■ MATERIAL SUPPLIED:
- Opening Delimiter -
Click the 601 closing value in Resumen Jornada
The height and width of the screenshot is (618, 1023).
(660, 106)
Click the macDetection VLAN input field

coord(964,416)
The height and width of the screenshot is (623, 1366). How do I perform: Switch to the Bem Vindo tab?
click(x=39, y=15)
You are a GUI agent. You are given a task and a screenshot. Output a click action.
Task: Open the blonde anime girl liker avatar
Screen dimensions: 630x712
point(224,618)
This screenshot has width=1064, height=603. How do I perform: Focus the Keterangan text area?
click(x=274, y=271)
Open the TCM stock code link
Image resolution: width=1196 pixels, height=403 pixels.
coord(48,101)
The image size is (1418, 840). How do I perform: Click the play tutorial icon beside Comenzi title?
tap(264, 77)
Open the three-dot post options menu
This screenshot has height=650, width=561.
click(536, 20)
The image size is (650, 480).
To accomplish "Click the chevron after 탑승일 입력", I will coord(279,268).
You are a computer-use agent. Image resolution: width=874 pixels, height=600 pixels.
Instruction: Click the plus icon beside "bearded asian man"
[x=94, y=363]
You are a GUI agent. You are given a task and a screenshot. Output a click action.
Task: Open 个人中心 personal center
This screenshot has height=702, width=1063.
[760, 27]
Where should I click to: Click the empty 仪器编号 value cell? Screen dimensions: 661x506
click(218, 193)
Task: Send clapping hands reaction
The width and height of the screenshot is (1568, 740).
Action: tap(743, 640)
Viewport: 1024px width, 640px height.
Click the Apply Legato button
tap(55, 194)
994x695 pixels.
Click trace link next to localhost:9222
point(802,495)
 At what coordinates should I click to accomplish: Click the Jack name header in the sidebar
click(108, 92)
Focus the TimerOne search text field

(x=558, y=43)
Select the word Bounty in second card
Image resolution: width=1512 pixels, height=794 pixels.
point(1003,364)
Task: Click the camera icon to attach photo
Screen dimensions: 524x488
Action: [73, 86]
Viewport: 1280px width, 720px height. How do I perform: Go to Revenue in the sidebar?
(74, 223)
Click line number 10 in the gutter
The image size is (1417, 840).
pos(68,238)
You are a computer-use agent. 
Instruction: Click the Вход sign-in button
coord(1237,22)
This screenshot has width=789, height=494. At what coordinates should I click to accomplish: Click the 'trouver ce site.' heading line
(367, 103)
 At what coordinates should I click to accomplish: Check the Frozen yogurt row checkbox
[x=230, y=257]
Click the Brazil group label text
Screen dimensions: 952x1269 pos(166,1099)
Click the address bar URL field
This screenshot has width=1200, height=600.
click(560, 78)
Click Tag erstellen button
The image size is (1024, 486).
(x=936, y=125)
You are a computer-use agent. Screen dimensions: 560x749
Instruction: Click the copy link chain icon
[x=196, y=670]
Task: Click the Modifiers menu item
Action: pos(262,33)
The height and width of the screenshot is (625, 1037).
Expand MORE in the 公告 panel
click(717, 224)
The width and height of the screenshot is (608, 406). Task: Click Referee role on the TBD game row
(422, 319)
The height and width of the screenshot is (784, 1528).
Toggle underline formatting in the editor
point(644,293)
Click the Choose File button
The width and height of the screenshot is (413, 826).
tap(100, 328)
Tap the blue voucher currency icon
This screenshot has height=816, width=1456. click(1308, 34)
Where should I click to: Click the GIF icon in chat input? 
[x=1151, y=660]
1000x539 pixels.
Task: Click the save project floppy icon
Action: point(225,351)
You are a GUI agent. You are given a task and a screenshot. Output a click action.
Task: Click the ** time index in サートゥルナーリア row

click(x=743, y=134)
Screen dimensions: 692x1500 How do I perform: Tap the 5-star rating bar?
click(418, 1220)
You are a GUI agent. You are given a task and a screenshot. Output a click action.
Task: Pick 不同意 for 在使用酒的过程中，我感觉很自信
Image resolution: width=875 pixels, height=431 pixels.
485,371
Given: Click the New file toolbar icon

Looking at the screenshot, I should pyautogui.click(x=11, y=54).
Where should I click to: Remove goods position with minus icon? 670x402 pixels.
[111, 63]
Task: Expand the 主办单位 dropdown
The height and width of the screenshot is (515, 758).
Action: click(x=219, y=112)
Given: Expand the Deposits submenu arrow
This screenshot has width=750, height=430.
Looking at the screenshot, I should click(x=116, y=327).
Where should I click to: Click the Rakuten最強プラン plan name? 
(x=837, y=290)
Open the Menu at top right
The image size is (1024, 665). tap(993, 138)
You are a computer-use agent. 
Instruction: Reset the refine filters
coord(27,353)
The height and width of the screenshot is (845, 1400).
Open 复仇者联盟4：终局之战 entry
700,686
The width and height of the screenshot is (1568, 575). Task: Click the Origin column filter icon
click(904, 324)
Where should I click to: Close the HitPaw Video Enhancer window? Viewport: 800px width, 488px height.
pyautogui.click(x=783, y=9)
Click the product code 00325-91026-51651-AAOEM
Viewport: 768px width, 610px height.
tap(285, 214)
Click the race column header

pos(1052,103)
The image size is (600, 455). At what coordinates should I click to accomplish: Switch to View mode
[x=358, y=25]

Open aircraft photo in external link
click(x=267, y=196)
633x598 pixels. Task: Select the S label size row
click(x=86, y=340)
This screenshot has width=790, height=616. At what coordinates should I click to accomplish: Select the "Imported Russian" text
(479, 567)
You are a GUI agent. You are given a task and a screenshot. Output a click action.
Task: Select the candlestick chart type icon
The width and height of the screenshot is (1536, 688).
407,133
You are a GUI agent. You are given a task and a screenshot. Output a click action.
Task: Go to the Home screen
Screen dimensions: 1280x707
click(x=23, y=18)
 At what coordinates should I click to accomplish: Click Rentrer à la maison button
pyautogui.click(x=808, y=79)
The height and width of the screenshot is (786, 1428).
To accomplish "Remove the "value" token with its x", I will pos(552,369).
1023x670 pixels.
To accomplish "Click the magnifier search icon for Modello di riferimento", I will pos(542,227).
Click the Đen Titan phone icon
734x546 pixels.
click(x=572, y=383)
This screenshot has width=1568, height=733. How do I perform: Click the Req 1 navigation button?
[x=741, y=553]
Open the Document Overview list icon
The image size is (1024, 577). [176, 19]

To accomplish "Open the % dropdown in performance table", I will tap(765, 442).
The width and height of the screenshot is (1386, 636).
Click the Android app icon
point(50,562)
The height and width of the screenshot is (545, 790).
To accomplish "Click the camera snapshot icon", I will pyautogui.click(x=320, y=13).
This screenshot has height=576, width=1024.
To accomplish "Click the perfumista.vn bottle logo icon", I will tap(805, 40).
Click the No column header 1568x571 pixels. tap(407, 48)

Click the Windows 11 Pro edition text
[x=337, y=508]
- Closing Delimiter -
■ TO DO: Scan the entries for the word "computer". Report each line that has it.

■ ANSWER SECTION:
You are a computer-use agent. Image resolution: width=874 pixels, height=600 pixels.
You are a computer-use agent. 
You are a computer-use agent. Screen dimensions: 560x749
You are a computer-use agent. 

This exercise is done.